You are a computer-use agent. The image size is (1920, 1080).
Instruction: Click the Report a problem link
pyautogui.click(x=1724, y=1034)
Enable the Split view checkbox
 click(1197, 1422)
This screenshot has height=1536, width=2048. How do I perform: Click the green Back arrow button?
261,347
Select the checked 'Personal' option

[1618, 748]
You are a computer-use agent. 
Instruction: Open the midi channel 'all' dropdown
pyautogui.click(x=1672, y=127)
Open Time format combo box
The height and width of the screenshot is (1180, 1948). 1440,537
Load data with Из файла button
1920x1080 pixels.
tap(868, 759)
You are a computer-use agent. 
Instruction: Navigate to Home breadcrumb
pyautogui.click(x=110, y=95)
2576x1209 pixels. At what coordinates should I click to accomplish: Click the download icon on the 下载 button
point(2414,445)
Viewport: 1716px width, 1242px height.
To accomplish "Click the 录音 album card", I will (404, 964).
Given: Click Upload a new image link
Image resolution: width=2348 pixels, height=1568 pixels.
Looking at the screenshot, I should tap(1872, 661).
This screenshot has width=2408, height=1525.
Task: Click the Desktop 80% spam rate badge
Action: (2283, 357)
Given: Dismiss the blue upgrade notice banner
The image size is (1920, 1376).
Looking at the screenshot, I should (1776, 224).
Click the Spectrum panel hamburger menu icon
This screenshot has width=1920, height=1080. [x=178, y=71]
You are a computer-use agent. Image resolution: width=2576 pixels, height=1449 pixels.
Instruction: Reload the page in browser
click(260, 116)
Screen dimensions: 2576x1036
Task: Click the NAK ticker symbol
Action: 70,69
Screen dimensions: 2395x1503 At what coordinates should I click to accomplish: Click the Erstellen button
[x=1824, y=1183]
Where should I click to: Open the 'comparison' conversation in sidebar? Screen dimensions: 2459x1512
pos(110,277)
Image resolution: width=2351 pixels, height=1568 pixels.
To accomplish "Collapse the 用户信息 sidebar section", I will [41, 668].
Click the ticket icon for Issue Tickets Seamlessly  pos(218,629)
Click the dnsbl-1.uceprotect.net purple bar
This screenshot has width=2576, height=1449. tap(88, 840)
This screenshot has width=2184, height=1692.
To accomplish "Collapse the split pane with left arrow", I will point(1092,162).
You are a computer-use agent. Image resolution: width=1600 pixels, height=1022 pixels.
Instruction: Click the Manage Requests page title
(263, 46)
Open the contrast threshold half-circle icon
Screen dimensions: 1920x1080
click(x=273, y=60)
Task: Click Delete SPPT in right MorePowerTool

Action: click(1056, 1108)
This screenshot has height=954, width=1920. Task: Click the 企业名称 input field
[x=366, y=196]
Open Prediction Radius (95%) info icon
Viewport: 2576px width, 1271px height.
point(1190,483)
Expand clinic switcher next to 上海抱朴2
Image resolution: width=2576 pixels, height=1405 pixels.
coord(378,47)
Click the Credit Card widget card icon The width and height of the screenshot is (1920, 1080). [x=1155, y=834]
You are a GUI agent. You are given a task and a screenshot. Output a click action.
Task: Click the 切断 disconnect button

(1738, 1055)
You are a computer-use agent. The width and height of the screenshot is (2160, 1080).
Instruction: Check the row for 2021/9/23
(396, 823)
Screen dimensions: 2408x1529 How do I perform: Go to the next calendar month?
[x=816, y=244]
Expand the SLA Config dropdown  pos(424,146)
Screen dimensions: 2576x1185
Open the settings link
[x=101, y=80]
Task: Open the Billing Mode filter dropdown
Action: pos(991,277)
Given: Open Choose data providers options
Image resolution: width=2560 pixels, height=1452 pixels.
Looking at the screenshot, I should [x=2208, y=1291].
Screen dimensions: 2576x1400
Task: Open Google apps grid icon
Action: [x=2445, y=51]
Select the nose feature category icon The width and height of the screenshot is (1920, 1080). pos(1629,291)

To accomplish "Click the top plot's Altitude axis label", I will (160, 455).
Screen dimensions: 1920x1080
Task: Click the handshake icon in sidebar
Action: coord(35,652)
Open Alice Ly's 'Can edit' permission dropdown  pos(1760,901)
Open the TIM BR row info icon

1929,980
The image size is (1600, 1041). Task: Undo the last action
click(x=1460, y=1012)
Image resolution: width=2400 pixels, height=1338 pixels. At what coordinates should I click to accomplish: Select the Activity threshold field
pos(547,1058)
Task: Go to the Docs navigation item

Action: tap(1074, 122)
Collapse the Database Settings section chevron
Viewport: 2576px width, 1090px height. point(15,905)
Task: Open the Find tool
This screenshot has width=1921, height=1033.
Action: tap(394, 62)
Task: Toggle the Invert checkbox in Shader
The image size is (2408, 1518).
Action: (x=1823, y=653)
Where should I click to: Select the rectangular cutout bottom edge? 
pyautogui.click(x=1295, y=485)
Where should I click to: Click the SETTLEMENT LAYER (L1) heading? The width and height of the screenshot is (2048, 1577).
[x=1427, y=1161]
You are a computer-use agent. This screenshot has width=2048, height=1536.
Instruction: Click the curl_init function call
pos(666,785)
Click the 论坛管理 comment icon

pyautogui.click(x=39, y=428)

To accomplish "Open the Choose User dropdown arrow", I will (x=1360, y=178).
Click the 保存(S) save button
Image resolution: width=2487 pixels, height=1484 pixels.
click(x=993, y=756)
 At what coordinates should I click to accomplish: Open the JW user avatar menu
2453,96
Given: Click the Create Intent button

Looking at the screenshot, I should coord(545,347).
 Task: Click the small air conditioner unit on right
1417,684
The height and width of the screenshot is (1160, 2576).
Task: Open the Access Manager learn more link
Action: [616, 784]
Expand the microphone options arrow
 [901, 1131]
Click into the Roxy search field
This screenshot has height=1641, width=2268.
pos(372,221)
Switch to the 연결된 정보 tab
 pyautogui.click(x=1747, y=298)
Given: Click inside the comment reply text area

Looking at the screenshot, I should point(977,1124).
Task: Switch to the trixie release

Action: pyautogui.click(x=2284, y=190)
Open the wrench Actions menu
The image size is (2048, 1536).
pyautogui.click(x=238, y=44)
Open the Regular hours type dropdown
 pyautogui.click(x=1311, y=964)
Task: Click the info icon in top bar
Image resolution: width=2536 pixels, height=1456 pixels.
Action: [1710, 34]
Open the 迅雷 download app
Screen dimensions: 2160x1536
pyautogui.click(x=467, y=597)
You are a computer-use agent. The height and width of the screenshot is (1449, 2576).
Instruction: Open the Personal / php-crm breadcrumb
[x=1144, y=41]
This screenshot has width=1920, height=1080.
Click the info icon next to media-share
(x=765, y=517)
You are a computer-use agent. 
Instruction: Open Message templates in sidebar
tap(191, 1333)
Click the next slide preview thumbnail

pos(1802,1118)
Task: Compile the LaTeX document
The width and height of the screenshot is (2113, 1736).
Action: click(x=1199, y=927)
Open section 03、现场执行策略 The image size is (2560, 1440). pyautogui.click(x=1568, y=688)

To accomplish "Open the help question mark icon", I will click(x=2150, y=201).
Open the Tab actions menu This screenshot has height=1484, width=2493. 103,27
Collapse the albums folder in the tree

▸ **DESCRIPTION OF THE TASK**: Quote the material exactly, leaving nothing out.

▸ **RESULT OF THIS EXERCISE**:
You are a computer-use agent. The image size is (1920, 1080).
Instruction: Click the Report a problem link
pyautogui.click(x=1724, y=1034)
Enable the Split view checkbox
 click(1197, 1422)
This screenshot has height=1536, width=2048. How do I perform: Click the green Back arrow button?
261,347
Select the checked 'Personal' option

[1618, 748]
You are a computer-use agent. 
Instruction: Open the midi channel 'all' dropdown
pyautogui.click(x=1672, y=127)
Open Time format combo box
The height and width of the screenshot is (1180, 1948). 1440,537
Load data with Из файла button
1920x1080 pixels.
tap(868, 759)
You are a computer-use agent. 
Instruction: Navigate to Home breadcrumb
pyautogui.click(x=110, y=95)
2576x1209 pixels. At what coordinates should I click to accomplish: Click the download icon on the 下载 button
point(2414,445)
Viewport: 1716px width, 1242px height.
To accomplish "Click the 录音 album card", I will (404, 964).
Given: Click Upload a new image link
Image resolution: width=2348 pixels, height=1568 pixels.
Looking at the screenshot, I should tap(1872, 661).
This screenshot has width=2408, height=1525.
Task: Click the Desktop 80% spam rate badge
Action: (2283, 357)
Given: Dismiss the blue upgrade notice banner
The image size is (1920, 1376).
Looking at the screenshot, I should (1776, 224).
Click the Spectrum panel hamburger menu icon
This screenshot has width=1920, height=1080. [x=178, y=71]
You are a computer-use agent. Image resolution: width=2576 pixels, height=1449 pixels.
Instruction: Reload the page in browser
click(260, 116)
Screen dimensions: 2576x1036
Task: Click the NAK ticker symbol
Action: 70,69
Screen dimensions: 2395x1503 At what coordinates should I click to accomplish: Click the Erstellen button
[x=1824, y=1183]
Where should I click to: Open the 'comparison' conversation in sidebar? Screen dimensions: 2459x1512
pos(110,277)
Image resolution: width=2351 pixels, height=1568 pixels.
To accomplish "Collapse the 用户信息 sidebar section", I will [41, 668].
Click the ticket icon for Issue Tickets Seamlessly  pos(218,629)
Click the dnsbl-1.uceprotect.net purple bar
This screenshot has width=2576, height=1449. tap(88, 840)
This screenshot has width=2184, height=1692.
To accomplish "Collapse the split pane with left arrow", I will point(1092,162).
You are a computer-use agent. Image resolution: width=1600 pixels, height=1022 pixels.
Instruction: Click the Manage Requests page title
(263, 46)
Open the contrast threshold half-circle icon
Screen dimensions: 1920x1080
click(x=273, y=60)
Task: Click Delete SPPT in right MorePowerTool

Action: click(1056, 1108)
This screenshot has height=954, width=1920. Task: Click the 企业名称 input field
[x=366, y=196]
Open Prediction Radius (95%) info icon
Viewport: 2576px width, 1271px height.
point(1190,483)
Expand clinic switcher next to 上海抱朴2
Image resolution: width=2576 pixels, height=1405 pixels.
coord(378,47)
Click the Credit Card widget card icon The width and height of the screenshot is (1920, 1080). [x=1155, y=834]
You are a GUI agent. You are given a task and a screenshot. Output a click action.
Task: Click the 切断 disconnect button

(1738, 1055)
You are a computer-use agent. The width and height of the screenshot is (2160, 1080).
Instruction: Check the row for 2021/9/23
(396, 823)
Screen dimensions: 2408x1529 How do I perform: Go to the next calendar month?
[x=816, y=244]
Expand the SLA Config dropdown  pos(424,146)
Screen dimensions: 2576x1185
Open the settings link
[x=101, y=80]
Task: Open the Billing Mode filter dropdown
Action: pos(991,277)
Given: Open Choose data providers options
Image resolution: width=2560 pixels, height=1452 pixels.
Looking at the screenshot, I should [x=2208, y=1291].
Screen dimensions: 2576x1400
Task: Open Google apps grid icon
Action: [x=2445, y=51]
Select the nose feature category icon The width and height of the screenshot is (1920, 1080). pos(1629,291)

To accomplish "Click the top plot's Altitude axis label", I will (160, 455).
Screen dimensions: 1920x1080
Task: Click the handshake icon in sidebar
Action: coord(35,652)
Open Alice Ly's 'Can edit' permission dropdown  pos(1760,901)
Open the TIM BR row info icon

1929,980
The image size is (1600, 1041). Task: Undo the last action
click(x=1460, y=1012)
Image resolution: width=2400 pixels, height=1338 pixels. At what coordinates should I click to accomplish: Select the Activity threshold field
pos(547,1058)
Task: Go to the Docs navigation item

Action: tap(1074, 122)
Collapse the Database Settings section chevron
Viewport: 2576px width, 1090px height. point(15,905)
Task: Open the Find tool
This screenshot has width=1921, height=1033.
Action: tap(394, 62)
Task: Toggle the Invert checkbox in Shader
The image size is (2408, 1518).
Action: (x=1823, y=653)
Where should I click to: Select the rectangular cutout bottom edge? 
pyautogui.click(x=1295, y=485)
Where should I click to: Click the SETTLEMENT LAYER (L1) heading? The width and height of the screenshot is (2048, 1577).
[x=1427, y=1161]
You are a computer-use agent. This screenshot has width=2048, height=1536.
Instruction: Click the curl_init function call
pos(666,785)
Click the 论坛管理 comment icon

pyautogui.click(x=39, y=428)

To accomplish "Open the Choose User dropdown arrow", I will (x=1360, y=178).
Click the 保存(S) save button
Image resolution: width=2487 pixels, height=1484 pixels.
click(x=993, y=756)
 At what coordinates should I click to accomplish: Open the JW user avatar menu
2453,96
Given: Click the Create Intent button

Looking at the screenshot, I should coord(545,347).
 Task: Click the small air conditioner unit on right
1417,684
The height and width of the screenshot is (1160, 2576).
Task: Open the Access Manager learn more link
Action: [616, 784]
Expand the microphone options arrow
 [901, 1131]
Click into the Roxy search field
This screenshot has height=1641, width=2268.
pos(372,221)
Switch to the 연결된 정보 tab
 pyautogui.click(x=1747, y=298)
Given: Click inside the comment reply text area

Looking at the screenshot, I should point(977,1124).
Task: Switch to the trixie release

Action: pyautogui.click(x=2284, y=190)
Open the wrench Actions menu
The image size is (2048, 1536).
pyautogui.click(x=238, y=44)
Open the Regular hours type dropdown
 pyautogui.click(x=1311, y=964)
Task: Click the info icon in top bar
Image resolution: width=2536 pixels, height=1456 pixels.
Action: [1710, 34]
Open the 迅雷 download app
Screen dimensions: 2160x1536
pyautogui.click(x=467, y=597)
You are a computer-use agent. The height and width of the screenshot is (1449, 2576).
Instruction: Open the Personal / php-crm breadcrumb
[x=1144, y=41]
This screenshot has width=1920, height=1080.
Click the info icon next to media-share
(x=765, y=517)
You are a computer-use agent. 
Instruction: Open Message templates in sidebar
tap(191, 1333)
Click the next slide preview thumbnail

pos(1802,1118)
Task: Compile the LaTeX document
The width and height of the screenshot is (2113, 1736).
Action: click(x=1199, y=927)
Open section 03、现场执行策略 The image size is (2560, 1440). pyautogui.click(x=1568, y=688)

To accomplish "Open the help question mark icon", I will click(x=2150, y=201).
Open the Tab actions menu This screenshot has height=1484, width=2493. 103,27
Collapse the albums folder in the tree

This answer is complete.